[EXERCISE] All of the data that follows should be retyped exactly, please, except the pictures.

Content starts

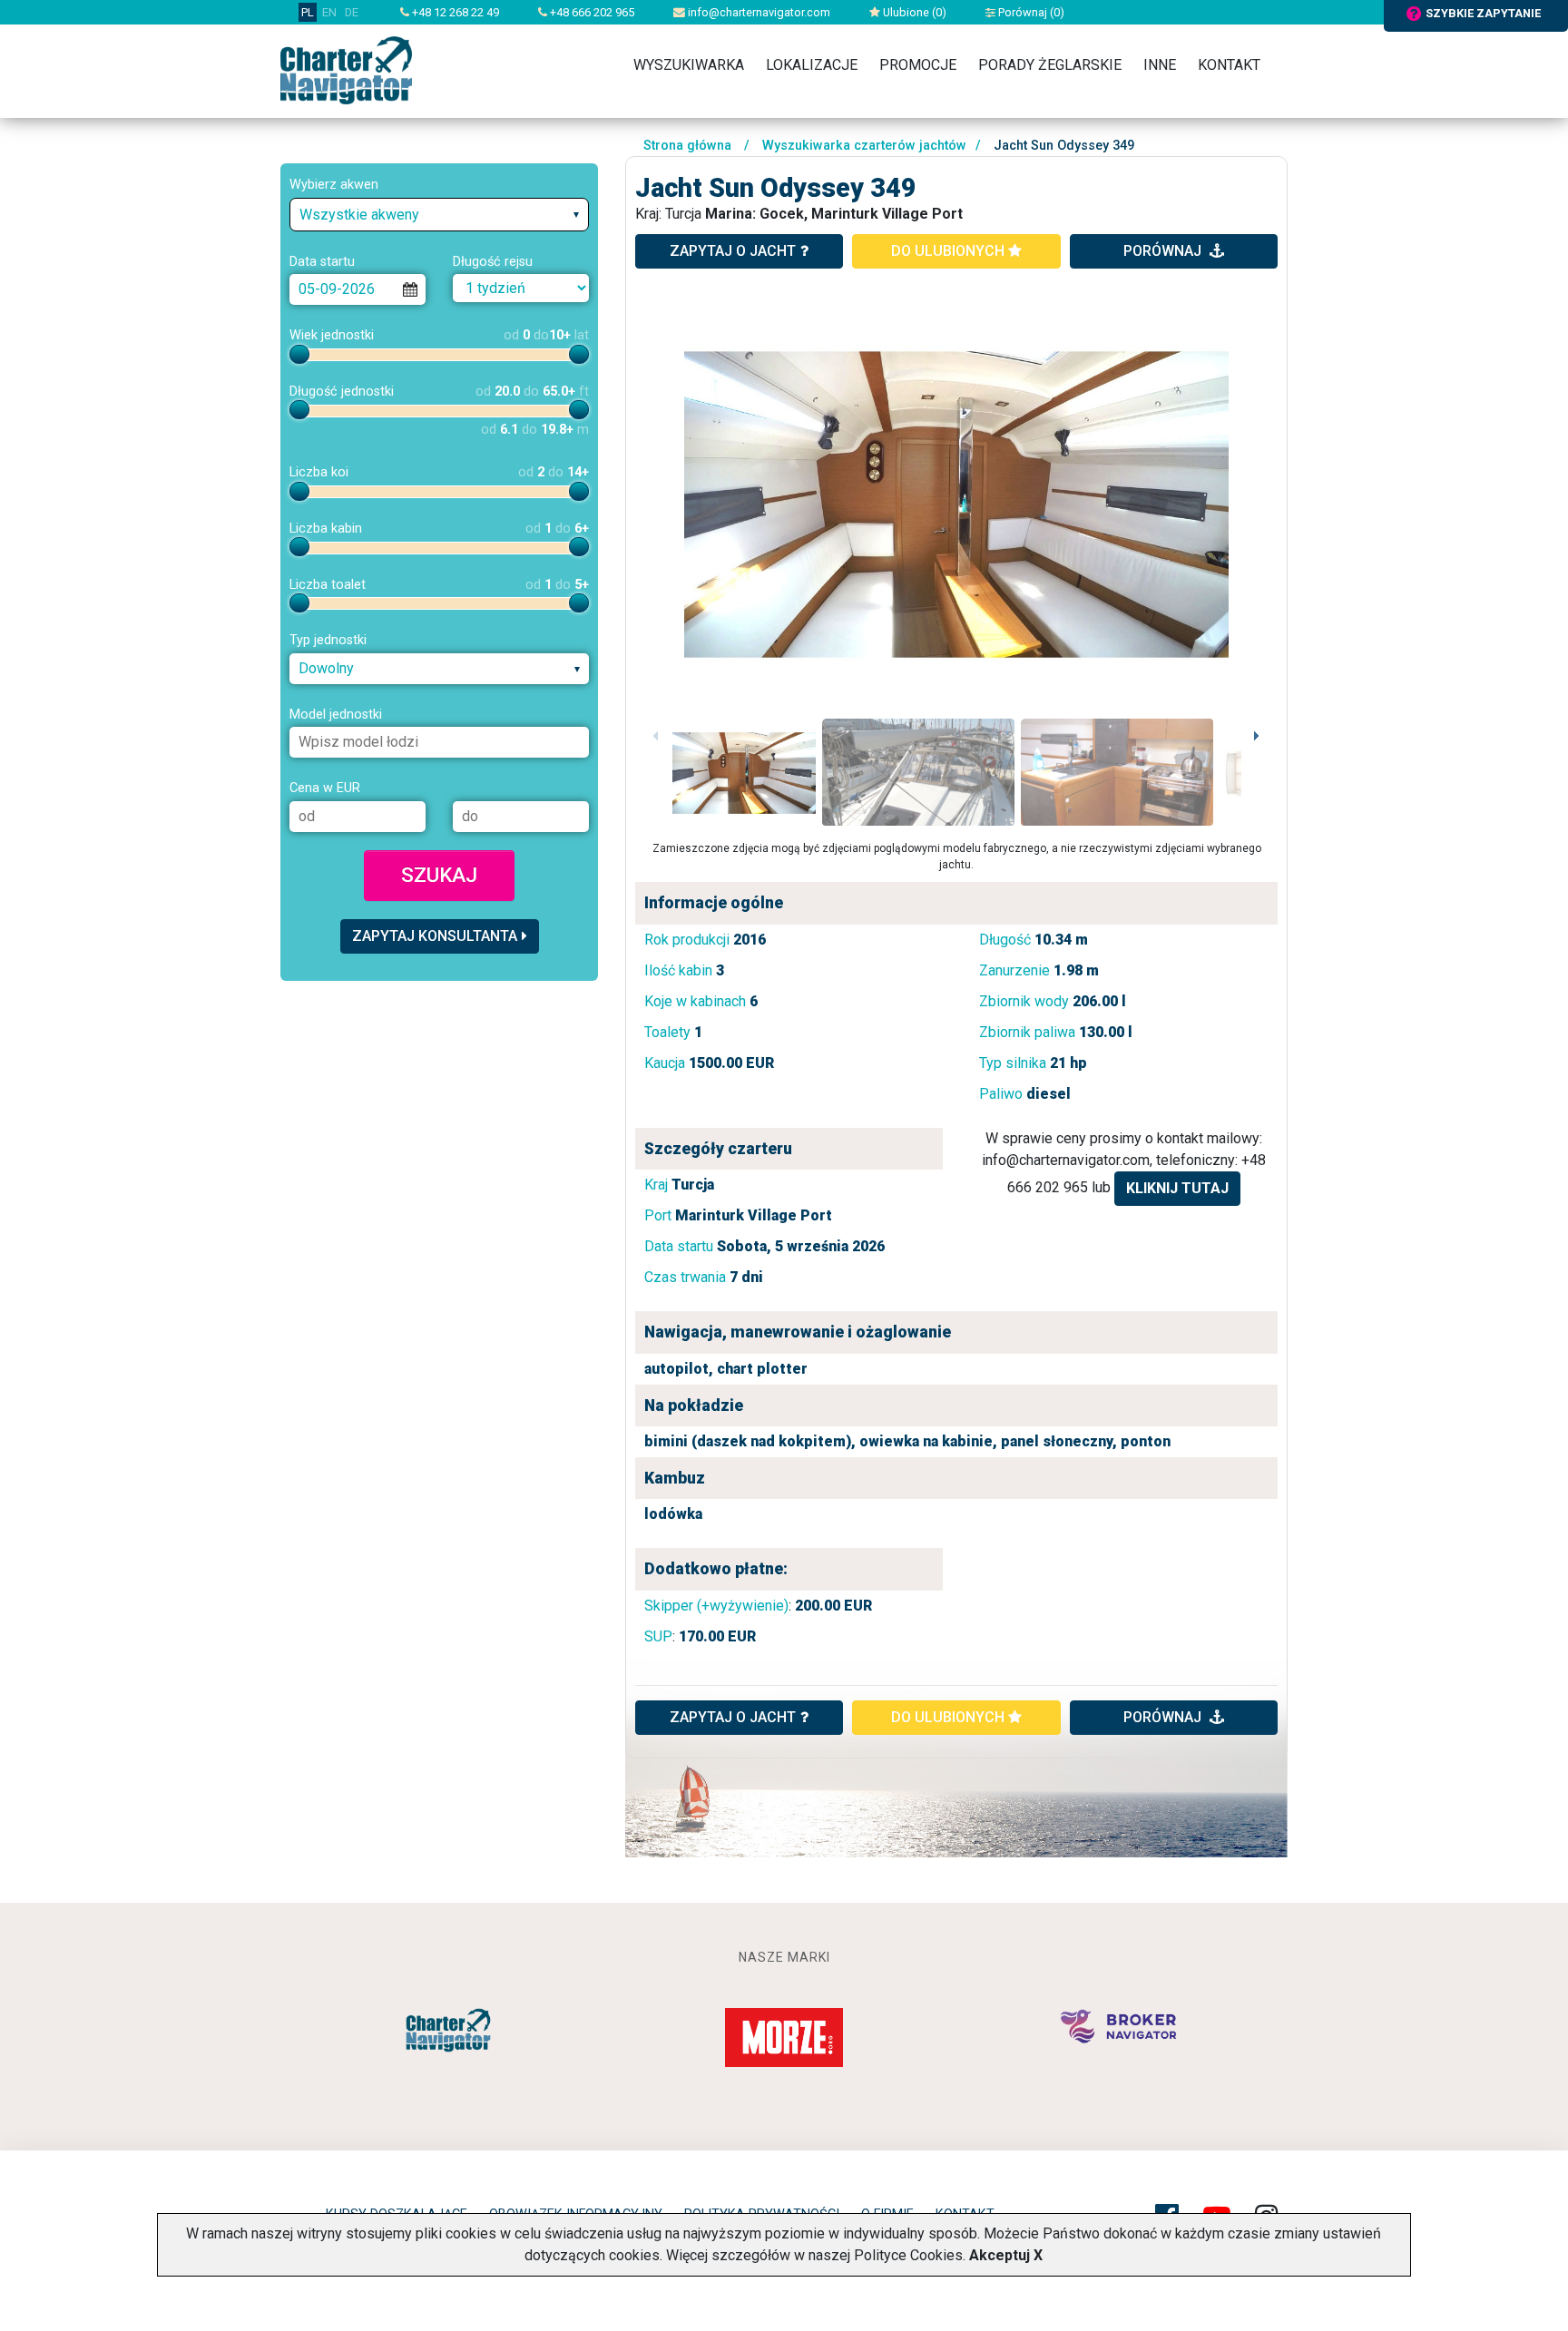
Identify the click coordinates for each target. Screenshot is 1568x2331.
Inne (1159, 64)
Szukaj (439, 874)
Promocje (917, 64)
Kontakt (1229, 64)
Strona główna (687, 145)
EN (329, 12)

Content ends

[EXERCISE RESULT]
Identify the click coordinates for each target. Screenshot is 1568x2331.
Inne (1159, 64)
Szukaj (439, 874)
Promocje (917, 64)
Kontakt (1229, 64)
Strona główna (687, 145)
EN (329, 12)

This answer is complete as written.